Task description
Reproduce the lines of the listing verbatim, starting at the line that contains "I will coord(453,336)." and ending with the last line of the listing.

Given data
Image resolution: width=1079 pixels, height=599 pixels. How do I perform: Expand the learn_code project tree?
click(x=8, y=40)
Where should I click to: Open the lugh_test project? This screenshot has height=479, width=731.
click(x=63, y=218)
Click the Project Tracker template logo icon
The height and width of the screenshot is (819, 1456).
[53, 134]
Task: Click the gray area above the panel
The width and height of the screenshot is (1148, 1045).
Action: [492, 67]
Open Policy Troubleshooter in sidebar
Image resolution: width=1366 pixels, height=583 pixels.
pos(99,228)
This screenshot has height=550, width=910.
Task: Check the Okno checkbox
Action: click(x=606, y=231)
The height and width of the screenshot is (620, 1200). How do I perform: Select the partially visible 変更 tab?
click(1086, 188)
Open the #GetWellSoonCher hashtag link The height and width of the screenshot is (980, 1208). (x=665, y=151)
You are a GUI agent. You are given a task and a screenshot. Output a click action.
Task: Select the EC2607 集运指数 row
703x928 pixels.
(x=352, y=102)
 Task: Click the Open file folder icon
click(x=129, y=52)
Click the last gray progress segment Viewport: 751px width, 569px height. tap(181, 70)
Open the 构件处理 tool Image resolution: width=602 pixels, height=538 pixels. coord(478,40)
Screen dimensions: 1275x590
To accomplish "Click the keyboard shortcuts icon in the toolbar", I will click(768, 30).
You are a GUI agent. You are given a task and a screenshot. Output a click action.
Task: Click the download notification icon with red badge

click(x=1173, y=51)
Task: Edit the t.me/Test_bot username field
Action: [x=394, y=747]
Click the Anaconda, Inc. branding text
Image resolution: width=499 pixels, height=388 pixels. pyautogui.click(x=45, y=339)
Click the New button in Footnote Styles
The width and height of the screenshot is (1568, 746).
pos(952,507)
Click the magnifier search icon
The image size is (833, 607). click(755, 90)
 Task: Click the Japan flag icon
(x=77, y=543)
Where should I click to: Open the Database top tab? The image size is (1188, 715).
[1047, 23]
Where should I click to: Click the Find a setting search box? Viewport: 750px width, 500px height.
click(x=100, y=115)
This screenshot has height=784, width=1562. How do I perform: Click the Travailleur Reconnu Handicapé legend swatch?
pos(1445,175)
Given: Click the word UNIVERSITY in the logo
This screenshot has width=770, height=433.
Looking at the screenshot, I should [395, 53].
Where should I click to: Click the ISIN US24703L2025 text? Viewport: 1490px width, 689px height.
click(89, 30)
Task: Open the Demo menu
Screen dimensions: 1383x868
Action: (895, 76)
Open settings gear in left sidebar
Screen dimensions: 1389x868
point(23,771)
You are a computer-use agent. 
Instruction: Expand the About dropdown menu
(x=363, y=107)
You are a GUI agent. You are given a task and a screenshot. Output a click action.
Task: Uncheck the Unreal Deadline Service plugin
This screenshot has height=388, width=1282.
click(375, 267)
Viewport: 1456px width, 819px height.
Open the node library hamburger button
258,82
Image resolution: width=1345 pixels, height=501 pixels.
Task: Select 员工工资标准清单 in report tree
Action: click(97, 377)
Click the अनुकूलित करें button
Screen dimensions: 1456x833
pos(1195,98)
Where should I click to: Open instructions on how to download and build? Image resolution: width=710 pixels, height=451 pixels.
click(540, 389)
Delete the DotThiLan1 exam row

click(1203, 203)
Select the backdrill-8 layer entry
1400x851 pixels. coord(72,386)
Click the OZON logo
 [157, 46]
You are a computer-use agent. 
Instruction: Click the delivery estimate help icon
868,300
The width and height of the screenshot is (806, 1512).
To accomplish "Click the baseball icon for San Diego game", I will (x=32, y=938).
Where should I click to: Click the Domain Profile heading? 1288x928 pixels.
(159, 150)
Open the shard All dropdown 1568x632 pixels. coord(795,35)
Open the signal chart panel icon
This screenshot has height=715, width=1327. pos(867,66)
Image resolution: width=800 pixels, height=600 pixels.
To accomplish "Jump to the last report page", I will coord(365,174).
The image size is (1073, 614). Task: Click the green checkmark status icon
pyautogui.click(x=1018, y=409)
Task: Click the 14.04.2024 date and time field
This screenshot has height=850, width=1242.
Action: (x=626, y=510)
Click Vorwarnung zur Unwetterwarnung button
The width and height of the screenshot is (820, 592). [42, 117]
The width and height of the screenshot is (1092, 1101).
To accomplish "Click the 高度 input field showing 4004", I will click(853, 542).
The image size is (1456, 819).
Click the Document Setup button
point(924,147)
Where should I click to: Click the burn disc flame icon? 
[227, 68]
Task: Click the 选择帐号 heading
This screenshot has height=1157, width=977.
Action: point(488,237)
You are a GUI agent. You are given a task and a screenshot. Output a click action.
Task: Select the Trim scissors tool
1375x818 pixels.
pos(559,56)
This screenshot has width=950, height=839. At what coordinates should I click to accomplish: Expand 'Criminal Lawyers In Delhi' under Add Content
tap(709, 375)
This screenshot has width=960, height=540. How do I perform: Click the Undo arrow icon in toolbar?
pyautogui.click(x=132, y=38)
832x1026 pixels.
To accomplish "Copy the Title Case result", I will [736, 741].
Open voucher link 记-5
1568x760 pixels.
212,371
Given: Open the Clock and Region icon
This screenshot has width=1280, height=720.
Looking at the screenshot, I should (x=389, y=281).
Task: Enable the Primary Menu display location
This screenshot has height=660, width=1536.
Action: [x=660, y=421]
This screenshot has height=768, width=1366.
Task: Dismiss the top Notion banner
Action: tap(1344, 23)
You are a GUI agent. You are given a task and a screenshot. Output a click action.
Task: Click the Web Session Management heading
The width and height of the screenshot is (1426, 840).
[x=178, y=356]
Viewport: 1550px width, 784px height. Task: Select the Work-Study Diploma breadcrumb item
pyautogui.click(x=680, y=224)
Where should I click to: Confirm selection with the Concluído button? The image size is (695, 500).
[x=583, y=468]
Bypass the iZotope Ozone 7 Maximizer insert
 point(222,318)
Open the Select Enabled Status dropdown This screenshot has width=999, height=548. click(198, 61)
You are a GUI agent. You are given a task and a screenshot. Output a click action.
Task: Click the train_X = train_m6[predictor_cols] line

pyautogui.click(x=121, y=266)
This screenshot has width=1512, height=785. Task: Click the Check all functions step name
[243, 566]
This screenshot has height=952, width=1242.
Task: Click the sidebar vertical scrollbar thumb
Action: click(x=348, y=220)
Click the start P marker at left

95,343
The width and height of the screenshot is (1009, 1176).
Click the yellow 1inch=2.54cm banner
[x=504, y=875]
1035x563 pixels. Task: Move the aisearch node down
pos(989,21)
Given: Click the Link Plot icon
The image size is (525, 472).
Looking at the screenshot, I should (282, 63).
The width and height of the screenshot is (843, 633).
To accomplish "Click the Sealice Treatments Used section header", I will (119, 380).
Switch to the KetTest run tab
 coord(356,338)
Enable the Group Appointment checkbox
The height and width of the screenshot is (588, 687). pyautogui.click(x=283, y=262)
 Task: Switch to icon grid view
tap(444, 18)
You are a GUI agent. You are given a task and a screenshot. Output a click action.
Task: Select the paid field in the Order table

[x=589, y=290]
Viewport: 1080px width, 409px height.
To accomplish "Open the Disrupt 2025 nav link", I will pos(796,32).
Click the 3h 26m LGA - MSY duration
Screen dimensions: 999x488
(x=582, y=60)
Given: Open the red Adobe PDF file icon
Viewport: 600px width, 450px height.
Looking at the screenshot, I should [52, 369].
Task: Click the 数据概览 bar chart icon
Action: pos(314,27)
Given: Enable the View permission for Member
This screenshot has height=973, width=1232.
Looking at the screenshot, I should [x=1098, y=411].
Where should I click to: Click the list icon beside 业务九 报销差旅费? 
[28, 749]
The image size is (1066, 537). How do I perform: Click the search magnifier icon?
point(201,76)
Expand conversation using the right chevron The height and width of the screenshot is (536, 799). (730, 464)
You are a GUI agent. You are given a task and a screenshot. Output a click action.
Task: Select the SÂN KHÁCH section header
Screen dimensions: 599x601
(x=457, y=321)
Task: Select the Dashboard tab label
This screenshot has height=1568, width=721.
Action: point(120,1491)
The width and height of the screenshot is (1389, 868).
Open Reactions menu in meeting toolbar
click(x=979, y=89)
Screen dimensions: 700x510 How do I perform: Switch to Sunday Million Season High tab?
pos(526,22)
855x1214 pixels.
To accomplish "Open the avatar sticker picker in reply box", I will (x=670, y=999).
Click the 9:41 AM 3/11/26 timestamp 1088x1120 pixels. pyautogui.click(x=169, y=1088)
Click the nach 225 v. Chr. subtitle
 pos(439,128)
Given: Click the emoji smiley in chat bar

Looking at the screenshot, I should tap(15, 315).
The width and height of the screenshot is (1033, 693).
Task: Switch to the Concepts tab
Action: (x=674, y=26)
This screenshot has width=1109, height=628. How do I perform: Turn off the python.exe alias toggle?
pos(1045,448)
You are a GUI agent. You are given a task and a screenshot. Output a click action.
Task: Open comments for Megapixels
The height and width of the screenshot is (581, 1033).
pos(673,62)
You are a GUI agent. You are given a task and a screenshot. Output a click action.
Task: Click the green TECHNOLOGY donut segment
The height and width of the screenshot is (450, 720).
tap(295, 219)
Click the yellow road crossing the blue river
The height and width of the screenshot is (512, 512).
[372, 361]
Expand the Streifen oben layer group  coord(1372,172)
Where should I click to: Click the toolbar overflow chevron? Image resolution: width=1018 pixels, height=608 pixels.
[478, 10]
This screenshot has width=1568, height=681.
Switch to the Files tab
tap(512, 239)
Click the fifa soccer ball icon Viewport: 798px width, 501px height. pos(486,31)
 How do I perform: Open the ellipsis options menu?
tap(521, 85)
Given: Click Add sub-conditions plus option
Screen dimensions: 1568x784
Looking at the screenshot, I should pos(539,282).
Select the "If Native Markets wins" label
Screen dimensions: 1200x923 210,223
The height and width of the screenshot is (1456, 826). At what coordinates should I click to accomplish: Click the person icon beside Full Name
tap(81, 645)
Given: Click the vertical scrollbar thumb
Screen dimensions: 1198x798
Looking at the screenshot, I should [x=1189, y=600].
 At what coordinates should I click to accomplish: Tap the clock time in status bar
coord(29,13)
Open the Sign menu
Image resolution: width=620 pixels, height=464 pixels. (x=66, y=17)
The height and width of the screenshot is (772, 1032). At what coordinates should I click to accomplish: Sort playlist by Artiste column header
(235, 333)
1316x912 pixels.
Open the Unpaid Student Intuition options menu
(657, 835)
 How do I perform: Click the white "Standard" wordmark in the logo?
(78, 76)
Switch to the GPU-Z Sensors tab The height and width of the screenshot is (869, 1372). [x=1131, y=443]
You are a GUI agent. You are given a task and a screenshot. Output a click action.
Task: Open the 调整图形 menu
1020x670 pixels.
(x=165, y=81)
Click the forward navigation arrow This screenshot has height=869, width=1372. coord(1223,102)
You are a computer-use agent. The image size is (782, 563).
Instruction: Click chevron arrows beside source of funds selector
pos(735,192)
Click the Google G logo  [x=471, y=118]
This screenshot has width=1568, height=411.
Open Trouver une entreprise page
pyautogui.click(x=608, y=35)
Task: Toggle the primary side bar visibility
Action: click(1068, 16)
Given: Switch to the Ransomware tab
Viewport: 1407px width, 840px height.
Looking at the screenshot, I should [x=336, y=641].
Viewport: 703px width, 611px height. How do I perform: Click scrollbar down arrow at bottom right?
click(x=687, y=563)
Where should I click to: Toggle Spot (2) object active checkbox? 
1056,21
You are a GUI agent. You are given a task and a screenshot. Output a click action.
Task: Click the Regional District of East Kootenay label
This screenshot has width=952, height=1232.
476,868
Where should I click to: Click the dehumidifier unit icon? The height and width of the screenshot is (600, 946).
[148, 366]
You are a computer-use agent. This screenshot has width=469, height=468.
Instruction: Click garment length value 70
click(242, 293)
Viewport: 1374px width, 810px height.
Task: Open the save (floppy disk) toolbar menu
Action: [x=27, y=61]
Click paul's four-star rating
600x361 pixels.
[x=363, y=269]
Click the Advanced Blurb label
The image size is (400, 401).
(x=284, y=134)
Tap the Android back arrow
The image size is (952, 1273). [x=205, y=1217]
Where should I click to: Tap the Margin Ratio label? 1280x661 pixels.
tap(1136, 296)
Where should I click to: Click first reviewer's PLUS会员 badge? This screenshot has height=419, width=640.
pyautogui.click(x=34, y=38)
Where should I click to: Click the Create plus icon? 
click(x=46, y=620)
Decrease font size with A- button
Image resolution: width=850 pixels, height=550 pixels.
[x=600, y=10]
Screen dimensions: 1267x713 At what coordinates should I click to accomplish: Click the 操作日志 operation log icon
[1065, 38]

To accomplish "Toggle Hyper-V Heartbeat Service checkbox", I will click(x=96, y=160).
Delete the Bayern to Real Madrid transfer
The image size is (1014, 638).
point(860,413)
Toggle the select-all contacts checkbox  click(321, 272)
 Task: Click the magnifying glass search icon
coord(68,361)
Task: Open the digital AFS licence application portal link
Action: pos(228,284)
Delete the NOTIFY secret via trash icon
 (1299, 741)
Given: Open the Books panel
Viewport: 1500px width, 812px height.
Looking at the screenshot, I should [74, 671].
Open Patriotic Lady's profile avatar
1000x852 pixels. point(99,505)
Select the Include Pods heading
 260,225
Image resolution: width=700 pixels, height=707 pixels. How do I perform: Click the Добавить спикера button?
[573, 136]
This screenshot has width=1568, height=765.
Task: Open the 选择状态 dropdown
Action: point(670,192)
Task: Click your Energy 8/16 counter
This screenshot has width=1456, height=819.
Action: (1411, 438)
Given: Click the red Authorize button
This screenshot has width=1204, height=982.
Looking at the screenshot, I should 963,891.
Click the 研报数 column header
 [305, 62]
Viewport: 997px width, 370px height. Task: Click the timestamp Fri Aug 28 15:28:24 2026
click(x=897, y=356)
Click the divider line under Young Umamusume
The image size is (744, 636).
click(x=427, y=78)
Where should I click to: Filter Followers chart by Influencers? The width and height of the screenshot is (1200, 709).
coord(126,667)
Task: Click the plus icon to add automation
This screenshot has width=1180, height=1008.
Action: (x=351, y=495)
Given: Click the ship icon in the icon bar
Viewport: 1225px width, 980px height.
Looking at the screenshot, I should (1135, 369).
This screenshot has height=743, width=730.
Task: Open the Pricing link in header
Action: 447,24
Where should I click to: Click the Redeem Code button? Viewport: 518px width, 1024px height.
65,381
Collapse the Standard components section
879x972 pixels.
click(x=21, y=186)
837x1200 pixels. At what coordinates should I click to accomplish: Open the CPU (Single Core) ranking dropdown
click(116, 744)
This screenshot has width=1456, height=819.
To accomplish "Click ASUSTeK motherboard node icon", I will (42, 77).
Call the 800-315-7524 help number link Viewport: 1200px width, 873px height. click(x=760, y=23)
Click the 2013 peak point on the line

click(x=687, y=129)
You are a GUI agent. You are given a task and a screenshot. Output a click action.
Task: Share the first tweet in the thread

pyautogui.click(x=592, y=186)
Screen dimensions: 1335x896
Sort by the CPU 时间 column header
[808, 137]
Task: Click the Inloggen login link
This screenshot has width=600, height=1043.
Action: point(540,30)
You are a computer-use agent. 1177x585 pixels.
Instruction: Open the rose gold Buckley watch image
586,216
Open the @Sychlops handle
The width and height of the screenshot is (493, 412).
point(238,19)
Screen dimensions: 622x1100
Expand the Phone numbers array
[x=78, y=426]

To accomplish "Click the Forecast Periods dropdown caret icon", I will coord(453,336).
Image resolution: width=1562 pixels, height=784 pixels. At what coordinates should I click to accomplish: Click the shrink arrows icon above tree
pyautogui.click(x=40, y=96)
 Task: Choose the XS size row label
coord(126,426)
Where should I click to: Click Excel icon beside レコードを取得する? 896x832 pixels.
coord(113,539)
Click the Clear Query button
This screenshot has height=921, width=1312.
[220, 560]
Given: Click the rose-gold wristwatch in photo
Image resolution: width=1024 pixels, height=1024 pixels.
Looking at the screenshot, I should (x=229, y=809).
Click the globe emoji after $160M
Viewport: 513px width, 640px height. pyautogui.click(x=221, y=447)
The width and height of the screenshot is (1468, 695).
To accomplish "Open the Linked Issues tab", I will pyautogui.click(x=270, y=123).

Solution to this task
To accomplish "Click the Forecast Periods dropdown caret icon", I will coord(453,336).
Image resolution: width=1562 pixels, height=784 pixels. At what coordinates should I click to accomplish: Click the shrink arrows icon above tree
pyautogui.click(x=40, y=96)
 Task: Choose the XS size row label
coord(126,426)
Where should I click to: Click Excel icon beside レコードを取得する? 896x832 pixels.
coord(113,539)
Click the Clear Query button
This screenshot has height=921, width=1312.
[220, 560]
Given: Click the rose-gold wristwatch in photo
Image resolution: width=1024 pixels, height=1024 pixels.
Looking at the screenshot, I should (x=229, y=809).
Click the globe emoji after $160M
Viewport: 513px width, 640px height. pyautogui.click(x=221, y=447)
The width and height of the screenshot is (1468, 695).
To accomplish "Open the Linked Issues tab", I will pyautogui.click(x=270, y=123).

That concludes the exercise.